Una vez en España se debería tramitar el correspondiente proceso de derecho de familia para establecer la regulación paternofilial más beneficiosa para las menores. Dadas las circunstancias, lo recomendable sería poder regularlo de una manera rápida y eficaz mediante unas medidas provisionalísimas del artículo 158 del Código Civil.

No podemos aventurarnos a confirmar qué regulación se establecería en la primera resolución de familia, pero por sentido común y en función de la gravedad de los hechos que se hubieran producido, lo lógico y previsible es que se estableciera una patria potestad y guarda y custodia materna sin derecho de visitas del padre. Una vez analizadas en profundidad las circunstancias familiares y las posibilidades de que se repita otra conducta paterna como la que estamos viviendo, se establecería un régimen de visitas muy limitado e inicialmente tutelado en un punto de encuentro familiar, o incluso no establecer ningún periodo de visitas paterno si existe peligro potencial para las menores en tanto no se pudieran constatar las oportunas garantías para las niñas.

 La peor hipótesis

Para el supuesto de que el padre hubiera acabado con la vida de las hijas y también con la suya propia, evidentemente, no habiendo autor no existe posibilidad de imputar delito alguno. En el caso de que hipotéticamente hubiera acabado por desgracia con la vida de las hijas pero no con la suya, y se le localizara y se le pudiera enjuiciar, se le podría imputar dos supuestos delitos de asesinato.

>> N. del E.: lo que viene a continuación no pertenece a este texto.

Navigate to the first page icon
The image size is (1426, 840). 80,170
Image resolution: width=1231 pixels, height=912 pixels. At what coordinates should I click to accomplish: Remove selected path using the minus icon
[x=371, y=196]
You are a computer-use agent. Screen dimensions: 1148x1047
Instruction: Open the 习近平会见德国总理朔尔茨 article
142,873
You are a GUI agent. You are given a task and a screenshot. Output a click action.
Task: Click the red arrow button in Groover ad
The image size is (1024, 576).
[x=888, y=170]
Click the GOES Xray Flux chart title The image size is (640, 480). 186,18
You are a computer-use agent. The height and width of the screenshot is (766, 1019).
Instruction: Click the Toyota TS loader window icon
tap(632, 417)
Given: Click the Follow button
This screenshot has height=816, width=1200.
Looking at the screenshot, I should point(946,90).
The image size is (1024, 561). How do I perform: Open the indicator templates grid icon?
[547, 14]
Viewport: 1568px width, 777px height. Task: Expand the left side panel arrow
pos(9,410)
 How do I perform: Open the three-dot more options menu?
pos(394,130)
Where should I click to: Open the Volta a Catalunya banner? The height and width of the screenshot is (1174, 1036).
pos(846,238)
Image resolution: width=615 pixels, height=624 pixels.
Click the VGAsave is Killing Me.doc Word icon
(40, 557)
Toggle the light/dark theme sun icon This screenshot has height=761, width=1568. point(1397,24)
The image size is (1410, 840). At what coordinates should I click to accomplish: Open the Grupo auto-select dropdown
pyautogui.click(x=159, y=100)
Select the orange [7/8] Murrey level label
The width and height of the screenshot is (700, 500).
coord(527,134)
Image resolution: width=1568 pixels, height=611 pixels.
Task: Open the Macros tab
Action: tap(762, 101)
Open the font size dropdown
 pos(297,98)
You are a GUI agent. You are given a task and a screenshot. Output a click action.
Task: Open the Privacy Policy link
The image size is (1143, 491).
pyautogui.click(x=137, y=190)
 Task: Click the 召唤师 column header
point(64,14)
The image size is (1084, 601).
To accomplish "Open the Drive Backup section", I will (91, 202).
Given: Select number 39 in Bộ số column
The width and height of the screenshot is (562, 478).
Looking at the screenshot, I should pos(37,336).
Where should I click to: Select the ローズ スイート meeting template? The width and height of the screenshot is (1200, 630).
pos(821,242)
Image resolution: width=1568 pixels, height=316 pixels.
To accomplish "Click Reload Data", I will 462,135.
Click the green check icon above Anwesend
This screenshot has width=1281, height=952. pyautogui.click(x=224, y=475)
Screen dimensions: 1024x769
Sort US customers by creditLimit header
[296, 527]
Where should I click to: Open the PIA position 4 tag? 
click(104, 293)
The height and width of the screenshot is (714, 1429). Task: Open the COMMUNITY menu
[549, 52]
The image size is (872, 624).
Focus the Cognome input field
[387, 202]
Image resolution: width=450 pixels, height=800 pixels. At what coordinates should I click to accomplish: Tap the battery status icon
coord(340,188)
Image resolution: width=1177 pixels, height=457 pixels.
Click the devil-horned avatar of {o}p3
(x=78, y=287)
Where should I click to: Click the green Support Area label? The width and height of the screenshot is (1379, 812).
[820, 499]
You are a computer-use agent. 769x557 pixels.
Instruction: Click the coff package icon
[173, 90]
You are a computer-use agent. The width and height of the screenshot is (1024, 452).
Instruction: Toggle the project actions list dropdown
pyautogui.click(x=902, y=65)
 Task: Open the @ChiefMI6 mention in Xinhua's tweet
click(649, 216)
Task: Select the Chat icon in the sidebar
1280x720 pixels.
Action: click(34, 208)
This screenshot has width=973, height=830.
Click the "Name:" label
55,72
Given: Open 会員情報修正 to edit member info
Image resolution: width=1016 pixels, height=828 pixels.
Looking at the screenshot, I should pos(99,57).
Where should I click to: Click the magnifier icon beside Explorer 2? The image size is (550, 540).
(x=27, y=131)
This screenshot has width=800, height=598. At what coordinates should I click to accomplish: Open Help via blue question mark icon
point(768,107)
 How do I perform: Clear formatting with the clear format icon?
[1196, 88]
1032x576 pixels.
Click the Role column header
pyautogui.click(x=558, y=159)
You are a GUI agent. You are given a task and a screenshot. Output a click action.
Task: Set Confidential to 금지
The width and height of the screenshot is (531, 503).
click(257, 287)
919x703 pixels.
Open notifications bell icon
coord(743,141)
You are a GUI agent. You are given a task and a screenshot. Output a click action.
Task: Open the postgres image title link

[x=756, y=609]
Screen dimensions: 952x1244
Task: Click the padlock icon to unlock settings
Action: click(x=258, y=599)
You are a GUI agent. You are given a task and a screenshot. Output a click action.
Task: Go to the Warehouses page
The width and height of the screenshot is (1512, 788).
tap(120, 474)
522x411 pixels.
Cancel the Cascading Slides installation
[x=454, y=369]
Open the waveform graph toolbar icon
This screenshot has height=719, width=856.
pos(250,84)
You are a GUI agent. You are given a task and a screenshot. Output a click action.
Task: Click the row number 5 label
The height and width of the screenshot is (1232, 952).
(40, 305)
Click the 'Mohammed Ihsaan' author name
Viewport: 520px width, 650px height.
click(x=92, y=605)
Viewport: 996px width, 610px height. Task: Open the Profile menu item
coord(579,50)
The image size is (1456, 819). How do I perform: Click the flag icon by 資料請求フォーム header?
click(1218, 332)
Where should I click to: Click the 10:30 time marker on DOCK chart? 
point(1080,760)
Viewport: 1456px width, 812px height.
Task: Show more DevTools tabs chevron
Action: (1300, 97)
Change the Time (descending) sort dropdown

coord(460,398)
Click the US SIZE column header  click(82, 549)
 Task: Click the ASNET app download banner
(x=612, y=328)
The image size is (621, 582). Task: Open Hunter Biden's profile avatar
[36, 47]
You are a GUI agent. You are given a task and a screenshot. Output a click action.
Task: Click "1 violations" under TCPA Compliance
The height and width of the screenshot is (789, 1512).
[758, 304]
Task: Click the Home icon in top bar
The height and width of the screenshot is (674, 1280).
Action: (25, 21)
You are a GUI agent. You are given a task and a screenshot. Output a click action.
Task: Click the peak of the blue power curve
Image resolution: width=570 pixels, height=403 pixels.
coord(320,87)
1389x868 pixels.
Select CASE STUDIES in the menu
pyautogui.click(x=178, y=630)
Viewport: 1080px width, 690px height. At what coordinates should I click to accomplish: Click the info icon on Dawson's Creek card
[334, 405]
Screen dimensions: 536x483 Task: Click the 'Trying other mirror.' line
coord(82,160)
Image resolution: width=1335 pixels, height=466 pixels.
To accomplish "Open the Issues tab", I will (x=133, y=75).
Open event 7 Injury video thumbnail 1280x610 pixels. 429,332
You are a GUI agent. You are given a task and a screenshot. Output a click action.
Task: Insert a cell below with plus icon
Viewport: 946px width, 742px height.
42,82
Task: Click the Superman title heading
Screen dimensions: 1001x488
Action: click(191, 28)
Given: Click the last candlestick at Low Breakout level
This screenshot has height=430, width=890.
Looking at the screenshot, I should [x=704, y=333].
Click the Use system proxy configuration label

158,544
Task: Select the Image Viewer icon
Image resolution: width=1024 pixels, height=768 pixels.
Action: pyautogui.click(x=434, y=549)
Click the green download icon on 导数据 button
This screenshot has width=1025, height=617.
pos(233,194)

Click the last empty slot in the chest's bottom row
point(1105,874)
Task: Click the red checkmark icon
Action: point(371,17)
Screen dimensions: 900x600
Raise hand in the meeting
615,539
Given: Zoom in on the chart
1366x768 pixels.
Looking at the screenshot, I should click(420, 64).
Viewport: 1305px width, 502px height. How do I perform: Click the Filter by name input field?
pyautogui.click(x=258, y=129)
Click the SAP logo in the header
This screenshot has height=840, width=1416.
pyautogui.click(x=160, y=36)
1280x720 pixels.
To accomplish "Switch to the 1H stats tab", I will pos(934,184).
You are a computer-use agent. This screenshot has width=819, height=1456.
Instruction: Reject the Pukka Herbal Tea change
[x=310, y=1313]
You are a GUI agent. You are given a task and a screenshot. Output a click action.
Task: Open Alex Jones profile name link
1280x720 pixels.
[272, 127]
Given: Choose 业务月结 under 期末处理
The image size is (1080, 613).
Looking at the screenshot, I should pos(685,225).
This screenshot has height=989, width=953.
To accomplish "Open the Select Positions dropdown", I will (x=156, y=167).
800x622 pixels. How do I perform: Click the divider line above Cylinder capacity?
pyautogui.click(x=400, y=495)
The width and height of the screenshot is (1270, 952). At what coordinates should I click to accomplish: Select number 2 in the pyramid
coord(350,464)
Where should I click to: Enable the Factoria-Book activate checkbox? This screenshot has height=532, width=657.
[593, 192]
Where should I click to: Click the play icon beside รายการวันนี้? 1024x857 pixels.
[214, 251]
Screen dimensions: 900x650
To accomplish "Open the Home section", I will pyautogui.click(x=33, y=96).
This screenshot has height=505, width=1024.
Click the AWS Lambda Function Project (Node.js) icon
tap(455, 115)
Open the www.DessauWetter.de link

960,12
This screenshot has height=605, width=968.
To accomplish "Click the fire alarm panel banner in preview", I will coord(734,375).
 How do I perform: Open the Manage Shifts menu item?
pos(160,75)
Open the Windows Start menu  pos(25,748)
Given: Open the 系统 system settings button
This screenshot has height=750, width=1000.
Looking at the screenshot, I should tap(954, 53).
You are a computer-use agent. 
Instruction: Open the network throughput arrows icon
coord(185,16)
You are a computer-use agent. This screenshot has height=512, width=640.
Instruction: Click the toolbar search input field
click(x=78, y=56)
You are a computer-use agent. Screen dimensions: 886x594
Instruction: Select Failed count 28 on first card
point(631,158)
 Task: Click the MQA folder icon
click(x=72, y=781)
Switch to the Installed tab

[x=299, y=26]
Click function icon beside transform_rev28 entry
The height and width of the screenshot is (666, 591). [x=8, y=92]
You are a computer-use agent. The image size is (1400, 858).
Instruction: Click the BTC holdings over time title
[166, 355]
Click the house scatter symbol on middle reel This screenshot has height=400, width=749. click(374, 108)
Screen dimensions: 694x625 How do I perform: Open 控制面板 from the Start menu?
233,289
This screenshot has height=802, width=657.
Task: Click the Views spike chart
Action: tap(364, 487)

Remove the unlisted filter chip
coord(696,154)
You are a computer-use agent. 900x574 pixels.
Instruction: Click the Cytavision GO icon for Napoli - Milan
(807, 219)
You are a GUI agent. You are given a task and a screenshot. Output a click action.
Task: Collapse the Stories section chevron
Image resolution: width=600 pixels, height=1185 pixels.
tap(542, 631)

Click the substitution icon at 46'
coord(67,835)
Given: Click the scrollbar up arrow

No son pocos los que han barajado la posibilidad de que en este caso haya ocurrido algo similar a lo que ya ocurrió con José Bretón o Ana Julia Quezada.

José Bretón fue condenado por la Audiencia de Córdoba el 22 de julio de 2013 a 40 años de prisión por asesinar a sus hijos, pero excepcionalmente se aplicó el límite máximo de 25 años por concurrencia de varios delitos con pena de prisión superior a 20 años. A José Bretón no se le aplicó la prisión permanente revisable por aprobarse esta en el año 2015 como parte de la Ley de Seguridad Ciudadana, también conocida como ley mordaza.

En cambio, a Ana Julia Quezada se le impuso la condena de prisión permanente revisable como autora en 2018 del asesinado con alevosía del pequeño Gabriel.

No podemos adelantarnos a los hechos, pero para el hipotético caso de que hubiera ocurrido algo similar, sería previsible la imposición de dicha pena, la prisión permanente revisable.